In this test I use Oracle Database 11.1.0.7 as source, Oracle Heterogeneous Services 10.2.0.4 with MyODBC 5.1 driver, MySQL 5.1 destination database. In my setup, I have all these three components running on separate servers.
SQL> CREATE TABLE hsperftest AS SELECT * FROM all_objects UNION ALL SELECT * FROM all_objects UNION ALL SELECT * FROM all_objects; SQL> DESC hsperftest Name Null? Type ------------------------------------------- -------- --------------------- OWNER VARCHAR2(30) OBJECT_NAME VARCHAR2(30) SUBOBJECT_NAME VARCHAR2(30) OBJECT_ID NUMBER DATA_OBJECT_ID NUMBER OBJECT_TYPE VARCHAR2(19) CREATED DATE LAST_DDL_TIME DATE TIMESTAMP VARCHAR2(19) STATUS VARCHAR2(7) TEMPORARY VARCHAR2(1) GENERATED VARCHAR2(1) SECONDARY VARCHAR2(1) NAMESPACE NUMBER EDITION_NAME VARCHAR2(30) ID NOT NULL NUMBER(10)
And I create the same table in MySQL.
CREATE TABLE `hsperftest` ( `OWNER` varchar(30) DEFAULT NULL, `OBJECT_NAME` varchar(30) DEFAULT NULL, `SUBOBJECT_NAME` varchar(30) DEFAULT NULL, `OBJECT_ID` int(11) DEFAULT NULL, `DATA_OBJECT_ID` int(11) DEFAULT NULL, `OBJECT_TYPE` varchar(19) DEFAULT NULL, `CREATED` datetime DEFAULT NULL, `LAST_DDL_TIME` datetime DEFAULT NULL, `TIMESTAMP` varchar(19) DEFAULT NULL, `STATUS` varchar(7) DEFAULT NULL, `TEMPORARY` varchar(1) DEFAULT NULL, `GENERATED` varchar(1) DEFAULT NULL, `SECONDARY` varchar(1) DEFAULT NULL, `NAMESPACE` int(11) DEFAULT NULL, `EDITION_NAME` varchar(30) DEFAULT NULL, `ID` int(11) NOT NULL ) ENGINE=InnoDB DEFAULT CHARSET=latin1;
Set up HSODBC to connect to the MySQL database and create a database link on Oracle side. When setting up HSODBC, do not enable logging/tracing (HS_FDS_TRACE_LEVEL = off)! Tracing will serialize all database calls to the remote database.
I tested this with HSODBC running on Windows Vista and Linux (using unixODBC).
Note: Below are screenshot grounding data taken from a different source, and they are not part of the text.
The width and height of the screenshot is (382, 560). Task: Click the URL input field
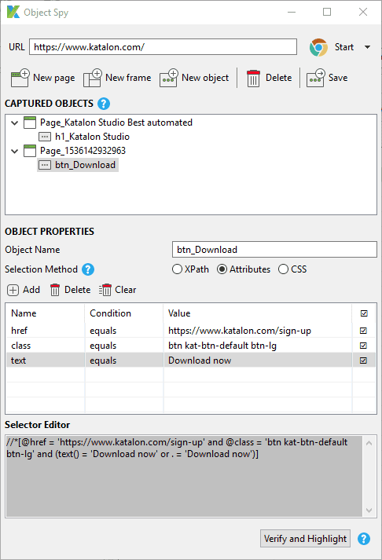163,47
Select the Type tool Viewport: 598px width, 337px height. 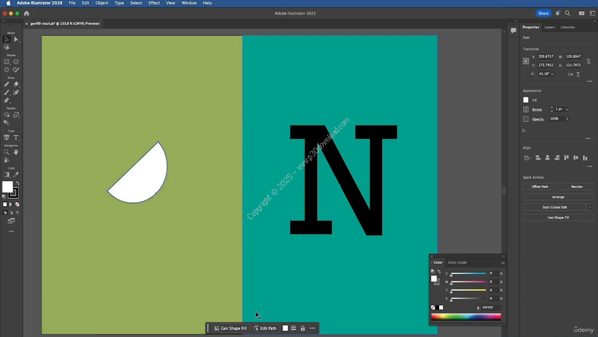(16, 138)
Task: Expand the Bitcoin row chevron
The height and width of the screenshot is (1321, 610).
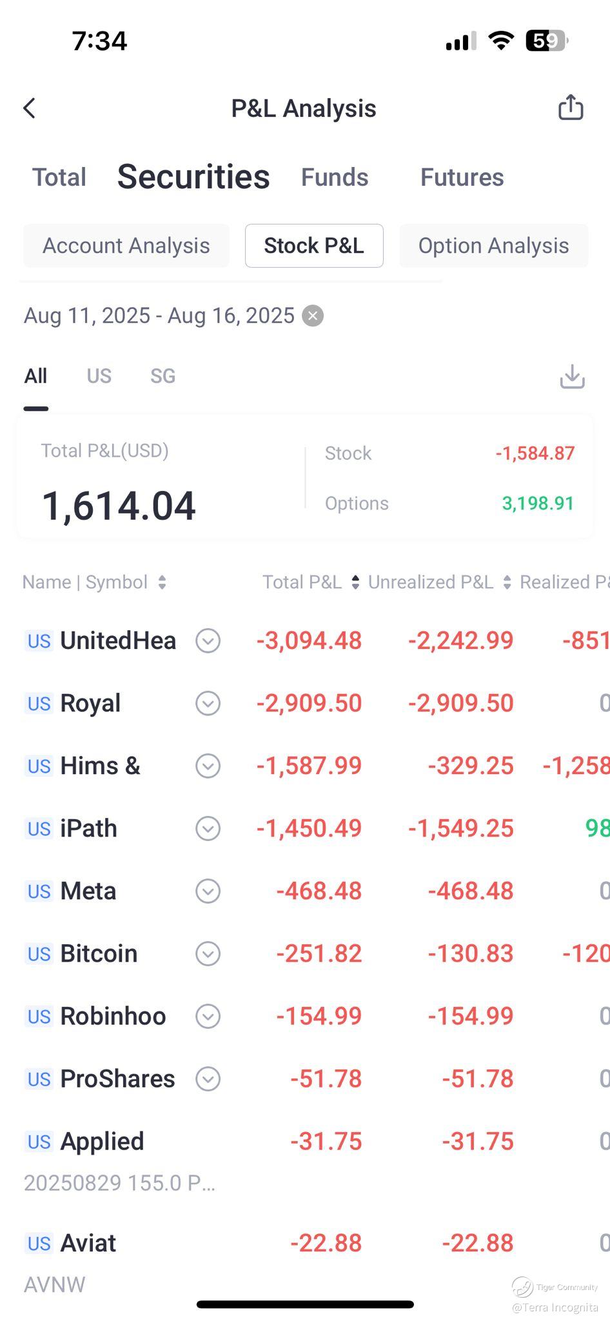Action: click(208, 954)
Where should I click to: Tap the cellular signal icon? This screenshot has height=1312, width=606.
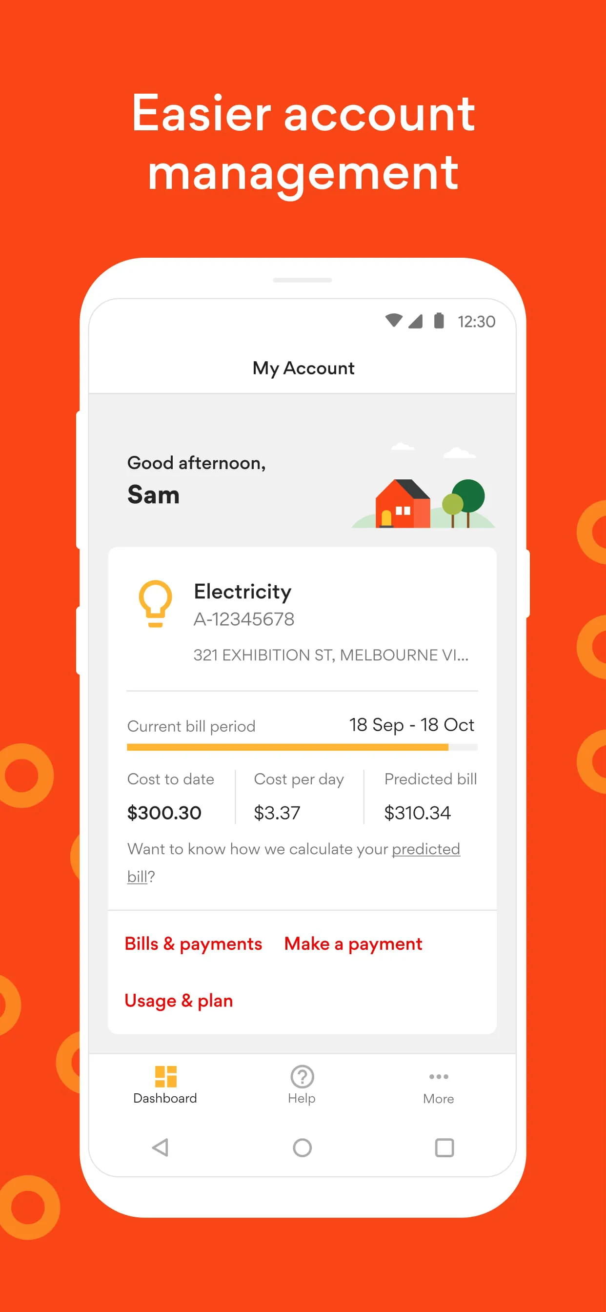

The results were similar.
Test that MySQL table is accessible for Oracle:
SQL> DESC "hsperftest"@hsdb Name Null? Type ----------------------------------------------------- -------- ----------------- OWNER VARCHAR2(30) OBJECT_NAME VARCHAR2(30) SUBOBJECT_NAME VARCHAR2(30) OBJECT_ID NUMBER(10) DATA_OBJECT_ID NUMBER(10) OBJECT_TYPE VARCHAR2(19) CREATED DATE LAST_DDL_TIME DATE TIMESTAMP VARCHAR2(19) STATUS VARCHAR2(7) TEMPORARY VARCHAR2(1) GENERATED VARCHAR2(1) SECONDARY VARCHAR2(1) NAMESPACE NUMBER(10) EDITION_NAME VARCHAR2(30) ID NOT NULL NUMBER(10)
Before continuing, check that all MySQL data types are mapped correctly to Oracle. And make sure, that none of the columns are using deprecated LONG datatype.
First of all… the following SQL will not work:
SQL> insert into "hsperftest"@hsdb select * from hsperftest; insert into "hsperftest"@hsdb select * from hsperftest * ERROR at line 1: ORA-02025: all tables in the SQL statement must be at the remote database
Some PL/SQL is needed to first select from Oracle cursor and then bind the values to the remote database INSERT statement. The easiest way is:
BEGIN FOR rec IN (SELECT * FROM HSPERFTEST) LOOP INSERT INTO "hsperftest"@hsdb VALUES rec; END LOOP; COMMIT; END; / PL/SQL procedure successfully completed. Elapsed: 00:14:28.38
When running this anonymous block I noticed, that the load on Oracle database and MySQL database was very light, but the HSODBC CPU usage was at the maximum. So HSODBC seems to be the bottleneck. What is it doing? With this kind of CPU usage its not going to scale much in parallel. If its performing some mappings between Oracle SQL and MySQL SQL, then can I remove this bottleneck by using DBMS_HS_PASSTHROUGH, that sends the query unmodified to the remote database?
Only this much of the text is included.